Study of the commitment towards chondrogenesis
To examine the commitment towards chondrogenesis, clonal cell cultures were switched to a culture medium containing 1% FBS twelve hours prior to chondrogenic induction. Chondrogenic differentiation was carried out in a pellet culture format as described above. Three pellets were set up for each time point. Pellets from the 0 h time point remained in ICM, while pellets at 15 min, 30 min, 1, 2, 4, 8 and 16 h time points were cultured in CCM. At each time point the 3 pellets were combined into 1 tube, the pooled pellets were washed in PBS and snapped frozen in liquid nitrogen. Clonal cells in monolayer and 21d chondrogenic pellets were included as controls. The time course experiment was carried out three times and each time course served as a technical replica for the experiment.

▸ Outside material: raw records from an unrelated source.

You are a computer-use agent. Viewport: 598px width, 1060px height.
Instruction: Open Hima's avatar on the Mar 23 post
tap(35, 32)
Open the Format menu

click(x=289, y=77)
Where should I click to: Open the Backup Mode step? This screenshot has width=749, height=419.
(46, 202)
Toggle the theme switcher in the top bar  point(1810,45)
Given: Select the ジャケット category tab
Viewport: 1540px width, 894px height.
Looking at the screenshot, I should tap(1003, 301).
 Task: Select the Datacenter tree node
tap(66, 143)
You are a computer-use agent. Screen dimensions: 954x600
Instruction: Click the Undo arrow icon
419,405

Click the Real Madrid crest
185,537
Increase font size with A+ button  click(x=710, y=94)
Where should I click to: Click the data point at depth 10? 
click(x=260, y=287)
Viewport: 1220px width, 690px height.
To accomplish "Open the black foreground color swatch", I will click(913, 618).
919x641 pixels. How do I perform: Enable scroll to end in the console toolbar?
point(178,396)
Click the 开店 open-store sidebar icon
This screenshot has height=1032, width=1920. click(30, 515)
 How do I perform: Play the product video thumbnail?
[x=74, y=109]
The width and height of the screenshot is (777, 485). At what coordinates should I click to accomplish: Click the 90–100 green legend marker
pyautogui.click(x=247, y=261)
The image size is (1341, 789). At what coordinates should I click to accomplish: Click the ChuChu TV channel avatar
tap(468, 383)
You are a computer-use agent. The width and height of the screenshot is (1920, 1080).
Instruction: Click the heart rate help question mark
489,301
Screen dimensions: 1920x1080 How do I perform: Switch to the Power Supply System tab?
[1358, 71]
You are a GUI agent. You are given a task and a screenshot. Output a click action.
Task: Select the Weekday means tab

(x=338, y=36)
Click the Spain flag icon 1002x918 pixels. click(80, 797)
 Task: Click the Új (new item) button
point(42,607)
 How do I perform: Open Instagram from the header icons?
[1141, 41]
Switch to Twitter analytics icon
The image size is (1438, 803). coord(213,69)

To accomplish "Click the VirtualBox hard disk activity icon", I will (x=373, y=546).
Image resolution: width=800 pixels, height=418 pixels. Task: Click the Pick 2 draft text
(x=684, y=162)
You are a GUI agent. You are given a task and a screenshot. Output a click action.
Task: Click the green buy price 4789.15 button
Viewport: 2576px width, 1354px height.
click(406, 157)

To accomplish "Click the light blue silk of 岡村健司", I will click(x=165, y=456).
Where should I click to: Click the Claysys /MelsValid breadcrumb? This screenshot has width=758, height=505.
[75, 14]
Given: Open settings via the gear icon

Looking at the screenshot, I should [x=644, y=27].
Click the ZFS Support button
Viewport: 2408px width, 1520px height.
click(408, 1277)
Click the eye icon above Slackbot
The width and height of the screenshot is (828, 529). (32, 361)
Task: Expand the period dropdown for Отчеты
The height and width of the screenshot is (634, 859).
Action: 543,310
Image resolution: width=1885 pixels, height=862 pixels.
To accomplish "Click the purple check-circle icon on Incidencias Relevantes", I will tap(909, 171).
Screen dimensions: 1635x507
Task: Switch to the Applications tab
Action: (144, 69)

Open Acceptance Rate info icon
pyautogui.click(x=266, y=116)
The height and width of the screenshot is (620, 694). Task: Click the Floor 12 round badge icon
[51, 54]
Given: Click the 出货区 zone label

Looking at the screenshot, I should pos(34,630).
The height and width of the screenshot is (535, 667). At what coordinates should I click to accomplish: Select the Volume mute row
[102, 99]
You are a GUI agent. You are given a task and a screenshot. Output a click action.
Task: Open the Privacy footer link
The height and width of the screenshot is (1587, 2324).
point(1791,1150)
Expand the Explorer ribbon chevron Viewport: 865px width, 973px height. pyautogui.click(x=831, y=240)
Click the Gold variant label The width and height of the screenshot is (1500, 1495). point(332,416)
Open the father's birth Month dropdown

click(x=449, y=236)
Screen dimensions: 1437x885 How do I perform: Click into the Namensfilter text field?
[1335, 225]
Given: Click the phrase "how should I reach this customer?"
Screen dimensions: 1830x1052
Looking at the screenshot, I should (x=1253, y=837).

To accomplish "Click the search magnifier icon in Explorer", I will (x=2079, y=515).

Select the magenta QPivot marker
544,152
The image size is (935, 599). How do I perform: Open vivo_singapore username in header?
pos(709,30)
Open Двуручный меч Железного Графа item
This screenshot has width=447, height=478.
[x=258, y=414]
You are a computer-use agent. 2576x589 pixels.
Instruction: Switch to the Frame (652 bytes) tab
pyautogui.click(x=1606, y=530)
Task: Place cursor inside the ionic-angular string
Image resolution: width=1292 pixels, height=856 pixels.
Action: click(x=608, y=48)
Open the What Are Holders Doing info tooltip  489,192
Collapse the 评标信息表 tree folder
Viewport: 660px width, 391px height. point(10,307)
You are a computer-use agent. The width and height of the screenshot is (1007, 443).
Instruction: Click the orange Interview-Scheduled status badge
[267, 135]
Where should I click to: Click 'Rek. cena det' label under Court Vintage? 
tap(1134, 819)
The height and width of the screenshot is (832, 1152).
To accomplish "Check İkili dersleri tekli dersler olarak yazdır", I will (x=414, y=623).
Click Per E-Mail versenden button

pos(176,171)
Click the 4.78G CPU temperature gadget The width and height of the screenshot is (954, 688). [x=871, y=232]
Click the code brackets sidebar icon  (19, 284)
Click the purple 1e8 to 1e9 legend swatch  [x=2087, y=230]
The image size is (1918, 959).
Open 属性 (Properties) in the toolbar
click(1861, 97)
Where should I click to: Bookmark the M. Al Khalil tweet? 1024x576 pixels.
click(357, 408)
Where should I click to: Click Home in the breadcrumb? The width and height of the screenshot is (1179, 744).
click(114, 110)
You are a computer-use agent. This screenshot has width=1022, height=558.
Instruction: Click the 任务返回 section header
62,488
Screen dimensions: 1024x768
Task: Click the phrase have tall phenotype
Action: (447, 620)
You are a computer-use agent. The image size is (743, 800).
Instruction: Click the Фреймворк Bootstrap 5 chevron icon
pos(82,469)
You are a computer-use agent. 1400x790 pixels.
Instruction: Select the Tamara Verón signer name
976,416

RNA extraction and sequencing
Total RNA was extracted using an miRNeasy Mini kit (QIAGEN). For day 21 samples, due to the amount of matrix deposition around the chondrocytes in this late time point pellet, mechanical homogenisation by pulverizing in a chilled steel mortar and pestle was required prior to RNA extraction21. The concentration and purity of the isolated RNA was determined using the Nanodrop ND-1000 (Nanodrop Technologies). RNA integrity was measured using the 2100 Bioanalyzer (Agilent Technologies). Bioanalyzer and Nanodrop results were deposited on Zenodo as lab_qc.zip22. 400 ng of total RNA was included in each sequencing reaction.
Poly(A)+ enrichment to purify mRNA from each sample was performed by hybridization of the RNA with poly(T) oligomers. The mRNA was then converted to cDNA and fragmented, creating cDNA library fragments of approximately 250nt in size. Sequencing adaptors were then added to each cDNA library fragment. The libraries were sequenced on an Illumina GAIIx using TruSeq Single read Cluster Generation Kit v5 and TruSeq Single read 36 cycle Sequencing kit v5. The sequencing mode was 35 nt single-read plus 7 nt for indices. The raw reads were aligned to Human Gencode23 (v23/h38.p3) reference genome with STAR aligner24 (v2.5.0a) and summarized with featureCounts25 (v.1.6.2).
Ethics approval and consent to participate
All procedures were approved by the Clinical Research Ethical Committee of Galway University Hospital and by the National University of Ireland Galway Research Ethics Committee, including written consent to participate and publish sequenced data.